Canadian travel to the United States has taken a sharp nosedive, with new data from Statistics Canada revealing a significant decline in return trips last month—largely driven by political tensions, economic uncertainty, and growing unease at the border.
In March, the number of Canadians returning home by car after visiting the U.S. dropped by nearly 32 per cent compared to the same time last year. It marks the third straight month of year-over-year decline and represents the most dramatic drop in cross-border travel since the COVID-19 pandemic. Air travel also saw a dip, with return flights from the U.S. down 13.5 per cent.
Experts say the sharp decline reflects a rising wave of public frustration over recent U.S. policies and rhetoric. Threatened tariffs and inflammatory remarks by President Donald Trump—including suggestions that Canada could become the “51st state”—have deeply unsettled many Canadians.
“There’s a lot of resentment, a lot of anger,” said Martin Firestone, president of Toronto-based Travel Secure Inc., noting that Canadians are opting out of travel plans over both politics and fear of mistreatment at the border.
Reports of Canadians and other foreign nationals being detained for extended periods—sometimes more than a week—have added to the unease. One such case involved Canadian citizen Jasmine Mooney, while others include a German tourist couple and a backpacker from Wales, all of whom were held in U.S. processing centres. These stories have made headlines and sparked widespread concern.
Even the typically unwavering “snowbird” demographic—Canadians who spend winters in the southern U.S.—is growing wary. New registration rules taking effect this week require stricter reporting for Canadians staying in the U.S. for more than 30 days, adding to the sense that border experiences may become more complicated and adversarial.
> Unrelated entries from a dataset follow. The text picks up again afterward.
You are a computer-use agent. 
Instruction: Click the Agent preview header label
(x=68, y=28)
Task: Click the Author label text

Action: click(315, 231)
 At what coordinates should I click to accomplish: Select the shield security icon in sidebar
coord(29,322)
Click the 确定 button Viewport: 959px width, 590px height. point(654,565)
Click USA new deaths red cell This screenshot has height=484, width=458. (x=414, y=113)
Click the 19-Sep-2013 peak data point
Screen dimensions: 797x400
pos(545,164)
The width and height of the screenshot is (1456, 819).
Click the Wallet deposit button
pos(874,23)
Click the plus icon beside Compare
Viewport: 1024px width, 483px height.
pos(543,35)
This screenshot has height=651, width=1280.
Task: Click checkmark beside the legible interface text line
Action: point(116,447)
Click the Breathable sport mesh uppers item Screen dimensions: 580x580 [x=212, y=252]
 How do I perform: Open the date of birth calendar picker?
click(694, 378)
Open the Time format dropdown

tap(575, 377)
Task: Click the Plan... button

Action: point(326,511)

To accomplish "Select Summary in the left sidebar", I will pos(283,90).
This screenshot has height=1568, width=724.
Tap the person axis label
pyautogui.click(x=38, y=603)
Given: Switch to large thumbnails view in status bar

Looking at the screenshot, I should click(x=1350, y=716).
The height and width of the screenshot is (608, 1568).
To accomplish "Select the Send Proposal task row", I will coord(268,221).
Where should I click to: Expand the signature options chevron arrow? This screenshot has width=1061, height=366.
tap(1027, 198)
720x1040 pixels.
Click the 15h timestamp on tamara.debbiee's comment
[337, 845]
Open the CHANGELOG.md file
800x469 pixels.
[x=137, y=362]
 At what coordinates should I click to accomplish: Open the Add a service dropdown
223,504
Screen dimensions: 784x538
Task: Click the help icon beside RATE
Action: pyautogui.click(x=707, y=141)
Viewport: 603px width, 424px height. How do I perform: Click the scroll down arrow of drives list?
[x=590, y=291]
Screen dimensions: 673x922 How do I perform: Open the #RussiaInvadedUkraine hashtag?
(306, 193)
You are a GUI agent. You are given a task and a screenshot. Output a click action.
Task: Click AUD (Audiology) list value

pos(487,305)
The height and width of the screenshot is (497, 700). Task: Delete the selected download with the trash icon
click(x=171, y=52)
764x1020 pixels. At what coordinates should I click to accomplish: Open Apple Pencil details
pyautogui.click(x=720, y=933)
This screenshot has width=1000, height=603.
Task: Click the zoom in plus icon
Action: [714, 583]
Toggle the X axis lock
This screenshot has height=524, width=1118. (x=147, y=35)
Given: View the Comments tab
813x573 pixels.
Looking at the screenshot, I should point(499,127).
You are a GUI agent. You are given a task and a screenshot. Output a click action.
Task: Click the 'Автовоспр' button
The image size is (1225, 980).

In response, the Canadian government recently updated its travel advisory, warning that travellers could face increased scrutiny or even detention if denied entry into the U.S.
Still, U.S. Customs and Border Protection insists there is no need for concern. “It’s business as usual here,” said Mike Niezgoda, a spokesperson based in New York. “As long as you’ve got your documents, you’re fine.”
Yet for many, the declining value of the Canadian dollar is just one more reason to stay away. With the loonie hovering around 70 cents U.S., even routine cross-border shopping trips have become less appealing. “I literally can’t go to the mall,” said one Fort Erie resident quoted by Niezgoda, citing the exchange rate as a key deterrent.
Interestingly, Canadian travel to countries outside the U.S. is on the rise. According to Statistics Canada, return trips from other international destinations rose about nine per cent last month compared to March 2024, suggesting that while Canadians aren’t staying home, they are increasingly looking beyond their southern neighbour for leisure and travel.
Meanwhile, Americans are also making fewer trips north, with car travel from the U.S. to Canada down nearly 11 per cent in March—the second straight month of decline.
As political rhetoric intensifies and border concerns grow, it seems the long-standing tradition of Canadian-U.S. cross-border travel is entering an uncertain new phase.